By Eddy Landreth
Basketball season for the University of North Carolina men opens on Wednesday at 7 p.m., when the Tar Heels will play Davidson in Charlotte. And this is an excellent Davidson team.
Stephen Curry, son of former Charlotte Hornets' star Dell Curry, scored 27 points to lead the Wildcats to a 120-56 victory against Emory in the season-opening game for both of those teams on Friday.
Stephen Curry played on a U.S. national team with Deon Thompson of Carolina this past summer. His Davidson team this fall is the real deal. The Wildcats have been picked by some to go as deep as the round of eight, or more, in the 2008 NCAA Tournament.
But the NCAA Tournament is a long way off. Right now, Carolina has to worry about Wednesday.
Davidson has experience, and it's experienced at winning. The Wildcats return all their scholarship players and add three freshmen to the mix for a club that went 29-5 overall, 17-1 in the Southern Conference last season.
"We worked hard to get in this position, one where we've received national recognition," said 6-foot-8 senior forward Thomas Sander. "There's no reason for us to feel pressure."
No there is not.
Regardless of how much anyone thinks of this team, the Wildcats will still be expected to lose. They're playing the nation's No. 1.
The pressure will be squarely on the shoulders of North Carolina. How the Tar Heels handle it will reveal just where this basketball team stands.
Coach Roy Williams says exhibition games are practice with people watching. What people saw in Carolina's two preseason matchups was a team seeking its own identity.
This is not the team that finished the season against Georgetown. This is a remix without Brandon Wright, but with Thompson and Alex Stepheson.
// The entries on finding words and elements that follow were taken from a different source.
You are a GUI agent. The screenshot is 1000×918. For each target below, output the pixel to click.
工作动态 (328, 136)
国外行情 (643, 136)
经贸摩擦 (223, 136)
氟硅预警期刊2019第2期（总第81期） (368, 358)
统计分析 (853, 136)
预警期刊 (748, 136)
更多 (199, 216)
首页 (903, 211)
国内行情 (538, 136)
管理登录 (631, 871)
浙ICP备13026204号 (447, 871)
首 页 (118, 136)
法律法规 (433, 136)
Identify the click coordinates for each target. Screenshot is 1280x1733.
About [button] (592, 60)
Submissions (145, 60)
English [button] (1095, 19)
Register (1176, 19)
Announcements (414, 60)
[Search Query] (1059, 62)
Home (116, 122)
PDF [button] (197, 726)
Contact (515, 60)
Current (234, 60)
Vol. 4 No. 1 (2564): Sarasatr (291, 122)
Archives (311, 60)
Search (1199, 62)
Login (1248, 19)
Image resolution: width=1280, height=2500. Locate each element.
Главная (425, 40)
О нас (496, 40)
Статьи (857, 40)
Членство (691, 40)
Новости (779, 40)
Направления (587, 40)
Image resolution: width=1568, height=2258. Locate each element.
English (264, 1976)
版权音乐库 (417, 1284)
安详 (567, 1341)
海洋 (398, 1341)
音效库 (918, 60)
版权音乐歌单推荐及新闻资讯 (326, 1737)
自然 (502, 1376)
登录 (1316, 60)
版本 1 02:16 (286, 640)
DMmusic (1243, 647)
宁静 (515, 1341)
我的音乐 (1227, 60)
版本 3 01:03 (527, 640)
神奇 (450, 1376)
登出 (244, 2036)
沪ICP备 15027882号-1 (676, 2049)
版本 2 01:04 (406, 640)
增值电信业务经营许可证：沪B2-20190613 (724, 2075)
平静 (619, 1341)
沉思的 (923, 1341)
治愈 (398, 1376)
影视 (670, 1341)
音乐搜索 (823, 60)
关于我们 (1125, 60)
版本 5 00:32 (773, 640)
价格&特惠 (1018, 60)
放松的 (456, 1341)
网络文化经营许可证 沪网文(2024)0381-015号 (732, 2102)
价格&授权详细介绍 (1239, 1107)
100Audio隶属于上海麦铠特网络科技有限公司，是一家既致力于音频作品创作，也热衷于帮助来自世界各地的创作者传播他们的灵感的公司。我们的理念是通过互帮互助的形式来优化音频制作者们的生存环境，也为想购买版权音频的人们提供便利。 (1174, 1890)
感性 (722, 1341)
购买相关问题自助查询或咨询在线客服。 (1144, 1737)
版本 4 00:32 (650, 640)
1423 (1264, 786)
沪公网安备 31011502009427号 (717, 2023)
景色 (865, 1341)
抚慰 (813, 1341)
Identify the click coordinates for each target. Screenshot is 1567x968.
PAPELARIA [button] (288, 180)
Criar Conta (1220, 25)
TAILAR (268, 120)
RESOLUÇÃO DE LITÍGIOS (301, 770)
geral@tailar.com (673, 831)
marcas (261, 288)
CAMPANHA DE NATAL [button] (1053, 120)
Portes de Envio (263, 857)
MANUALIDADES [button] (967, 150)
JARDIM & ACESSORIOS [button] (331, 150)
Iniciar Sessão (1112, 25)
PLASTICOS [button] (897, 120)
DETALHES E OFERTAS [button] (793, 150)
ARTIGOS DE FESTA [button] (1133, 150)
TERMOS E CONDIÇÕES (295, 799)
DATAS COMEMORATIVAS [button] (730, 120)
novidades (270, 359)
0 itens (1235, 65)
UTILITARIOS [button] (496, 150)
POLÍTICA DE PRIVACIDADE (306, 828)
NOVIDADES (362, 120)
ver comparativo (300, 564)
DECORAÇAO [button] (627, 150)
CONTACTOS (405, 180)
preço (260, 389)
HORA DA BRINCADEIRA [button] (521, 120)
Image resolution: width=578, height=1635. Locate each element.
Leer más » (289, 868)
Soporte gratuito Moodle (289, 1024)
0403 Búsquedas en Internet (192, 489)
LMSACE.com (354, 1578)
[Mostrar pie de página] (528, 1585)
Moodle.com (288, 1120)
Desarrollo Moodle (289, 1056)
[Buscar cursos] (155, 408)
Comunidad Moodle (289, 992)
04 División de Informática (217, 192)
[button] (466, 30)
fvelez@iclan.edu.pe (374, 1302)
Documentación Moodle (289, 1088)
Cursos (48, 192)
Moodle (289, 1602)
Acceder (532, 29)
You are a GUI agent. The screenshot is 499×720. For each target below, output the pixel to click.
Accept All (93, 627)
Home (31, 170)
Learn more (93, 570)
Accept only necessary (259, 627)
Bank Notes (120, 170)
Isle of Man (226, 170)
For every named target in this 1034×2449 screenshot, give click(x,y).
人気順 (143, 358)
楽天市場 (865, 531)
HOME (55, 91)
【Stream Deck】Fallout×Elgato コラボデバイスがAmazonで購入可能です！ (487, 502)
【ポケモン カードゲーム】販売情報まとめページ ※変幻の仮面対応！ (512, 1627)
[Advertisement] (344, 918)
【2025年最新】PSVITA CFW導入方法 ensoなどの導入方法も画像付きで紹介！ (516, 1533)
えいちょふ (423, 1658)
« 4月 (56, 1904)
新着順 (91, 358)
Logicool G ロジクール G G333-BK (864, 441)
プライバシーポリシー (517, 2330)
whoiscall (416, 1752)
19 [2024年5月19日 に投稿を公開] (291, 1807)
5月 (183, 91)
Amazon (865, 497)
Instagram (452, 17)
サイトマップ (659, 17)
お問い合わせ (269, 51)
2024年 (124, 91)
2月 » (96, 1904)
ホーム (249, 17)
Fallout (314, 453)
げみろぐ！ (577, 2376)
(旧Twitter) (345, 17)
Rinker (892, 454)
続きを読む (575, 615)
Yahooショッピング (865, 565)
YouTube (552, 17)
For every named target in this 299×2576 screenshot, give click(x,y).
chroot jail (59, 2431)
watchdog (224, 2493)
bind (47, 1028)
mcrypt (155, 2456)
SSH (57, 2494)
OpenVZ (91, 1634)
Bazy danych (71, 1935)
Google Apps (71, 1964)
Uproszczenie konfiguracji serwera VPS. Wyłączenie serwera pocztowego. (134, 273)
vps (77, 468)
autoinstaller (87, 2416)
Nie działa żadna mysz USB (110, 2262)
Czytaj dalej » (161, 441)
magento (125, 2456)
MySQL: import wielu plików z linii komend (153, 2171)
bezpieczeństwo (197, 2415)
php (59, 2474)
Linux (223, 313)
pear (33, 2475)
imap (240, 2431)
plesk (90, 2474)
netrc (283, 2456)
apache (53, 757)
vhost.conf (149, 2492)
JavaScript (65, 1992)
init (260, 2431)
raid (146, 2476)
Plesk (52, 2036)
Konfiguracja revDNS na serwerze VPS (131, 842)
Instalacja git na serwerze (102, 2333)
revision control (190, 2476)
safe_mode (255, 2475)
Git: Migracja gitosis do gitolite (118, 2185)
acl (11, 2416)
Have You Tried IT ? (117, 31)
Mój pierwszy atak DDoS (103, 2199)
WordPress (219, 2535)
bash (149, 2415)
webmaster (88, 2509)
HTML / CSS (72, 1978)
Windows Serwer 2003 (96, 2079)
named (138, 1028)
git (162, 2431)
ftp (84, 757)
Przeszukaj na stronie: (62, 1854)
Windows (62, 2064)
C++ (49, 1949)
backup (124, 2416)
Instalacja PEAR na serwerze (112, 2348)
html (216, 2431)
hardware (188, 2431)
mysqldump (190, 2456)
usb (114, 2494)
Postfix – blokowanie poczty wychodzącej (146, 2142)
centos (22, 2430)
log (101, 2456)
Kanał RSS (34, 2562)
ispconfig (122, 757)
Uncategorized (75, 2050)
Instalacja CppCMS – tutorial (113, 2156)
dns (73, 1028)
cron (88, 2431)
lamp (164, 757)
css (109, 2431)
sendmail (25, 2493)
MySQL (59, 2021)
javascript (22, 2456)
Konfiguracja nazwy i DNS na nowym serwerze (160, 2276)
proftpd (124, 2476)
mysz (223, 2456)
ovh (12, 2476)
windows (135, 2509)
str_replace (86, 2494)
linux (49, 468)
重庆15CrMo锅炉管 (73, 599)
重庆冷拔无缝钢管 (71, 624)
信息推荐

Carolina closed out its pre-season with a 107-52 victory Friday against Lenior-Rhyne at the Smith Center. The Tar Heels played better Friday than they did against Shaw in their first exhibition game. The improvement showed on defense in particular.
"We need to work on focusing," said junior guard Bobby Frasor, who hit the Tar Heels' first three-pointer of the year. It came in the second half against Lenior-Rhyne.
In the opening exhibition, Carolina looked disjointed, and the kids getting used to a revamped lineup pointed to the newness of it all as the reason. Another week of practice and another game revealed a team hard at work.
Redshirt freshman Will Graves is the only new face, and he was here last season. Graves sat out last year to gain some separation from his class and improve his body and skills. He did not play on Friday because of a sprained ankle he suffered in practice.
He watched his teammates chisel away at their flaws on Friday. They successfully smoothed out some of the rough edges, but Shaw and Lenior-Rhyne do not simulate Davidson. UNC will be forced to play physically and with some strength of will to win this opening game.
It will not be unlike last year's second game of the season, which was played in Charlotte against Winthrop. UNC had to scrap to defeat Winthrop, 73-66.
UNC cannot afford to make so many mental mistakes, the players said.
"There are a lot of errors we're making by ourselves," Frasor said. "Teams are not forcing them. We're throwing the ball away, not doing the right thing on a play we had designed."
Junior Danny Green, who is moving between post play and the wing this year, gave an excellent performance against Lenior-Rhyne. He hit 5-of-9 field goals, all six free throws, had 10 rebounds, 16 points, three blocks and two steals, while coming off the bench.
"I was just doing the job coach wanted me to do, come in and give the team energy," Green said. "I felt like we played a lot better than we did in the last game. We were better defensively. We talked more, and it showed."
He's still adjusting to his time at power forward.
"The more I do it in practice, the more comfortable I get with it," Green said. "I'm still an amateur at it, but I'm getting used to it and learning from the other guys."